▶ _Supplied information_
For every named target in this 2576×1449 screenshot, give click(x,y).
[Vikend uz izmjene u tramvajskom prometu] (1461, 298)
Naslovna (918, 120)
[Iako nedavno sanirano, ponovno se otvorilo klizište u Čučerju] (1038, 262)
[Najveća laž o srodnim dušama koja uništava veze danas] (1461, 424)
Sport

▶ _What is needed_
Could you copy every record above exactly as written?

▶ _Task response_
For every named target in this 2576×1449 screenshot, give click(x,y).
[Vikend uz izmjene u tramvajskom prometu] (1461, 298)
Naslovna (918, 120)
[Iako nedavno sanirano, ponovno se otvorilo klizište u Čučerju] (1038, 262)
[Najveća laž o srodnim dušama koja uništava veze danas] (1461, 424)
Sport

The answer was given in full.